吉田:ええ、季節によって使い分ける道です。「東海道」「東山道」、この名には「海」と「山」がついています。つまり、海の道と山の道。夏になって川が氾濫すると山の道を使い、冬になって雪が降ると海の道を使っていたのではないか。そうした古代人の知恵というものがそこに見られるのではないかということです。
富岡:なるほど。
吉田:一方、このような古代の西との交流に対して、幕藩体制になると、江戸との交流が中心となります。江戸はその時代から人口過密都市で今と同じような状況があったんですね。商売から考える場合もそうした観点が必要です。たとえば、群馬の糸が広がったのは、質はもちろんですが、そのコストの面に目を向けなければなりません。群馬と江戸との間は、水運がかなり発達していました。当時最もコストが高かったのは、人力。その次が車。最も安かったのが水運なのですね。江戸時代の群馬の経済を考える場合、そうした物流の観点が必要になると思うのです。
富岡:おもしろいですね。
吉田:ええ。こうした経済の観点からすると、当時最も税率が高かったのが米なんですね。だからいわゆる米所と呼ばれているところは、逆に生活が苦しくなるわけです。それに対してコンニャクや養蚕などは税率が低かった。しかも、群馬は天領が多く、比較的治安がよかったところだと思います。したがって、江戸時代の群馬は、ほどよく豊かでほどよく貧乏だったということができると思います。つまり「まあまあ」の状況が続いているところなのですね。

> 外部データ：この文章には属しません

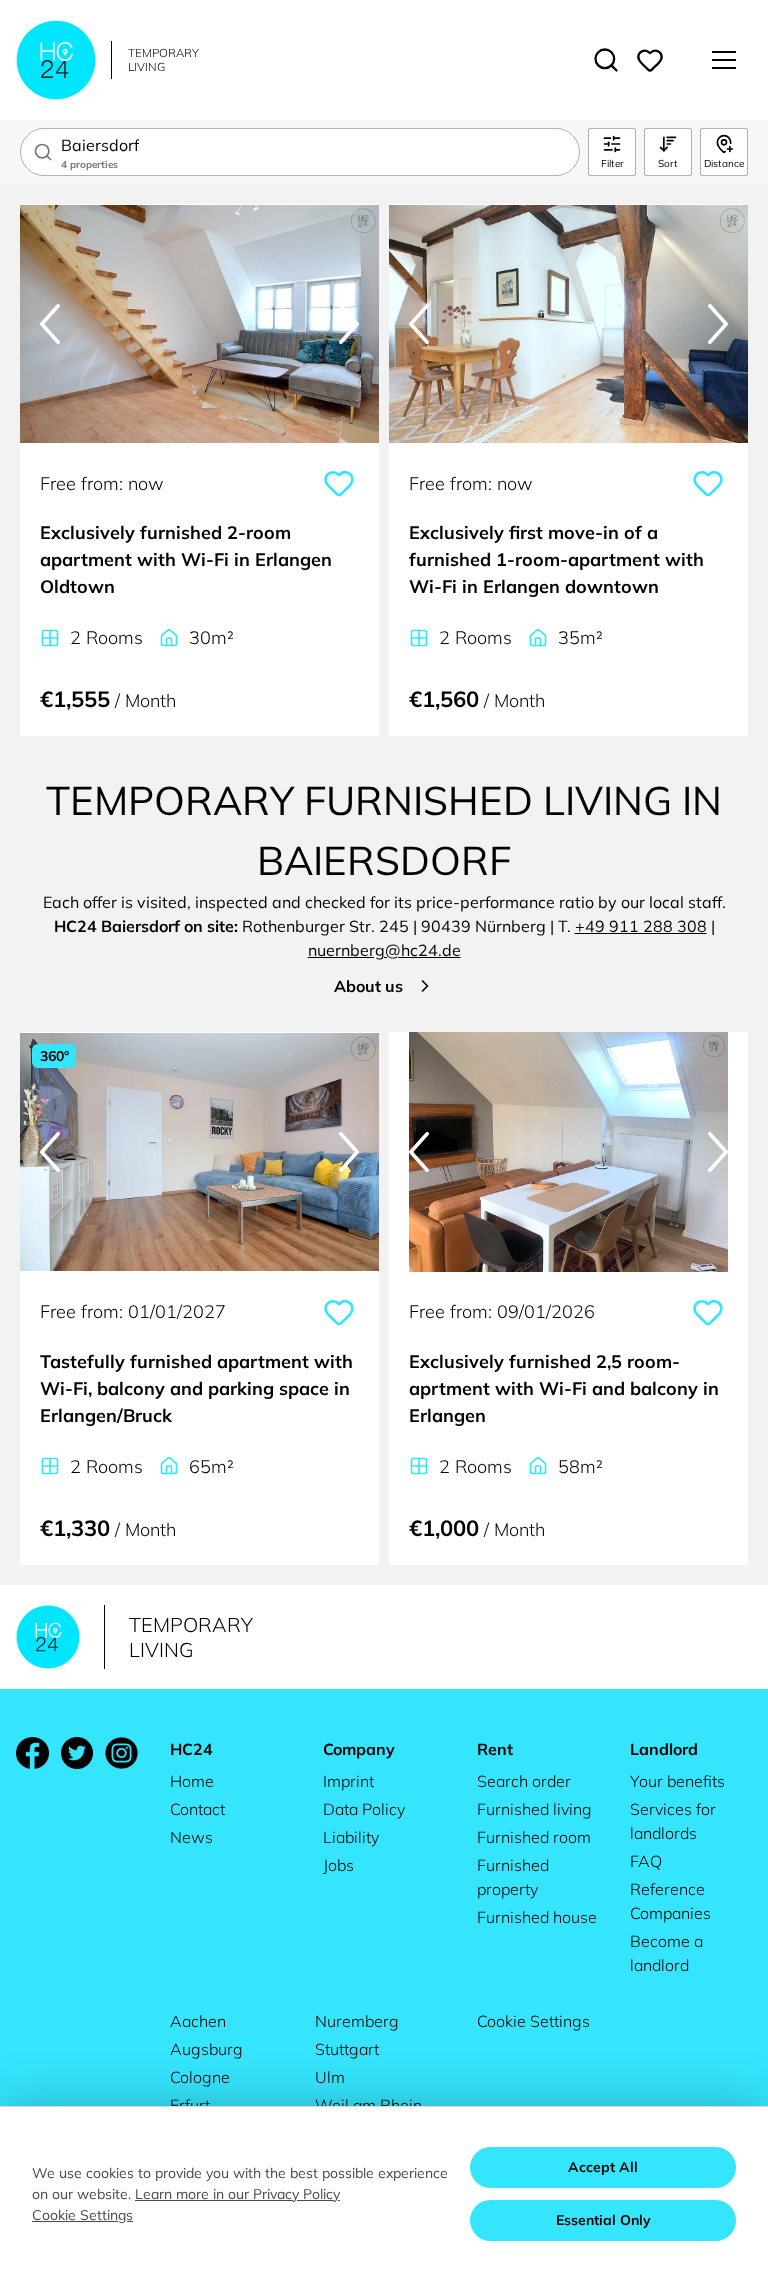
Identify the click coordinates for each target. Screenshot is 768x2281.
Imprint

富岡:そうした風土は群馬の経済人の気質と関係していますか?
吉田:群馬の経済人は、皆さんとても謙虚です。鈴木さん、どうです最近の業績は?と聞くと、いいですよという人はほとんどいない(笑)。まあまあと答える。「まあまあ」というのは平均値より少し上というところでしょうか。だけれど、実際やってらっしゃることは、まあまあどころではないのですね。やるべきことは、しっかり先駆けてやってらっしゃる。これが群馬の経済人のひとつの特徴なのではないでしょうか。戦後残っている企業のほとんどはベンチャー企業です。それは、先を見て、しっかりと対応していくからこそできるんですね。そうしたことは、やはり古代から続く群馬の風土と深く関係しているのではないかと思っています。
富岡:とても興味深いお話ですね。やはり経済ということも長い歴史観からとらえなければならないということですね。
2.群馬の経済人の気質
富岡:鈴木社長は、近世について大学院でも学ばれたと伺っていますが、吉田会長のお話を受けていかがですか?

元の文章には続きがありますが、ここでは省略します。